- Turkije
De datum 1915 doet denken aan de Armeense genocide, die werd gepleegd door het Comité van Unie en Vooruitgang, dat aan de macht was in de laatste jaren van het Ottomaanse Rijk. In 1915 werden echter niet alleen Armeniërs afgeslacht, maar ook Griekse en Assyrische (Syrische, Chaldeeuwse en Aramese) christenen.
Hoewel de Republiek Turkije weigert deze misdaad tegen de menselijkheid te erkennen, krijgt de Armeense Genocide van 1915 steeds meer internationale erkenning. Syriërs in Mesopotamië noemen de massamoorden van 1915 ‘Sayfo’ in de Syrische taal, wat ‘zwaard’ betekent.

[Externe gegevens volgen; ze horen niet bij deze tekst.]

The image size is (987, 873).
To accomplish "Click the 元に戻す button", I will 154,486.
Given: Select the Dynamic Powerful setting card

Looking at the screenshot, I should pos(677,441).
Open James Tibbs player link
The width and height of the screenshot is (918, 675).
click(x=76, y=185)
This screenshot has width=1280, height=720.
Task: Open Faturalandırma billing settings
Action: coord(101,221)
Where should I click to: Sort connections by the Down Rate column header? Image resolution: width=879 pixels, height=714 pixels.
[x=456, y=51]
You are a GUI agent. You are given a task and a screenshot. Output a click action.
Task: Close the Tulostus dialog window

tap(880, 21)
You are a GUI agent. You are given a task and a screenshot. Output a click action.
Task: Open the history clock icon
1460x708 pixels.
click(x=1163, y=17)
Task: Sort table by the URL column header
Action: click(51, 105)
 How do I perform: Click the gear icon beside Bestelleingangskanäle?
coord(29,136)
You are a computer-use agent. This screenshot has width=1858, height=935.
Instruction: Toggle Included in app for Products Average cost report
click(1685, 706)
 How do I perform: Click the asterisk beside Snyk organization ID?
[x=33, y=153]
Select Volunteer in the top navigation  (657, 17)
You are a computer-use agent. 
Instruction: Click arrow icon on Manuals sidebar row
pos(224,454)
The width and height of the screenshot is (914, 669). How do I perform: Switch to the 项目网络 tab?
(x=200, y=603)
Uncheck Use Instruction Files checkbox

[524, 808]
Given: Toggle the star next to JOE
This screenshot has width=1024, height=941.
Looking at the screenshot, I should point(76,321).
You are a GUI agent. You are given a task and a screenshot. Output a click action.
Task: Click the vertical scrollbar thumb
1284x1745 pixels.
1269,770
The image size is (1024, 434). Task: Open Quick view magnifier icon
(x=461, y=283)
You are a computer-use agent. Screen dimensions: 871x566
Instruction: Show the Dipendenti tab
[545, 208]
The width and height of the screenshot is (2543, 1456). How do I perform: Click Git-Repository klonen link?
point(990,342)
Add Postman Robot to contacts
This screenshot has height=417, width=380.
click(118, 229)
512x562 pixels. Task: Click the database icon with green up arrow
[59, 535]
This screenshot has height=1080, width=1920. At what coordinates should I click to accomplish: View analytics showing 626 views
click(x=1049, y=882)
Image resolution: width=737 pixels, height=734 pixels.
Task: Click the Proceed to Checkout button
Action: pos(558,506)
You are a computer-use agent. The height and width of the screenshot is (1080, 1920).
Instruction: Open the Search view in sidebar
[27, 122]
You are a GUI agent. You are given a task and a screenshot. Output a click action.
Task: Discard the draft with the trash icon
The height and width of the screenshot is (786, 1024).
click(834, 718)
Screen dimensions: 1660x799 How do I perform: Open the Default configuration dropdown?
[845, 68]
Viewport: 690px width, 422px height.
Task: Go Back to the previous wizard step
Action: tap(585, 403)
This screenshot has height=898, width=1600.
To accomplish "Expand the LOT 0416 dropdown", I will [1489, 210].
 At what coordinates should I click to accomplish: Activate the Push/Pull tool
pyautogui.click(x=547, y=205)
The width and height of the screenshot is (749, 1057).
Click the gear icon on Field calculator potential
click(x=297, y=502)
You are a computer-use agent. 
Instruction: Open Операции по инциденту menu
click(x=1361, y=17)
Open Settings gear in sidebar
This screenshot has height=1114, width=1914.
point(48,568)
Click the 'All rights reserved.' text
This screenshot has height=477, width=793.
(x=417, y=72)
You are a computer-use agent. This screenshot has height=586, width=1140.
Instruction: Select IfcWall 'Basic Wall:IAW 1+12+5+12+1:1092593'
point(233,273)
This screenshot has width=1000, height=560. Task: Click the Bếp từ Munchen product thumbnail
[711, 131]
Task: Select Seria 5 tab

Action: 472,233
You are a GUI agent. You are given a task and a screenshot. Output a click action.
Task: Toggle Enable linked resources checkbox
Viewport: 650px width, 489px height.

Terwijl het Ottomaanse Rijk geleidelijk ineenstortte en de christelijke volkeren op de Balkan in 1912 onafhankelijk werden, kwamen ook volkeren in Afrika en Arabië in opstand. De Ottomaanse staat profiteerde van het uitbreken van de Eerste Wereldoorlog in 1914 om bloedbaden aan te richten onder christenen in de Egeïsche Zee, Thracië en in Van en Hakkari. In 1915 begonnen de Ottomanen met een genocide op Syrische en Armeense christenen in Van, Bitlis en omliggende gebieden en breidden dit uit naar Diyarbakır, Hakkari, Tur Abdin en omliggende gebieden.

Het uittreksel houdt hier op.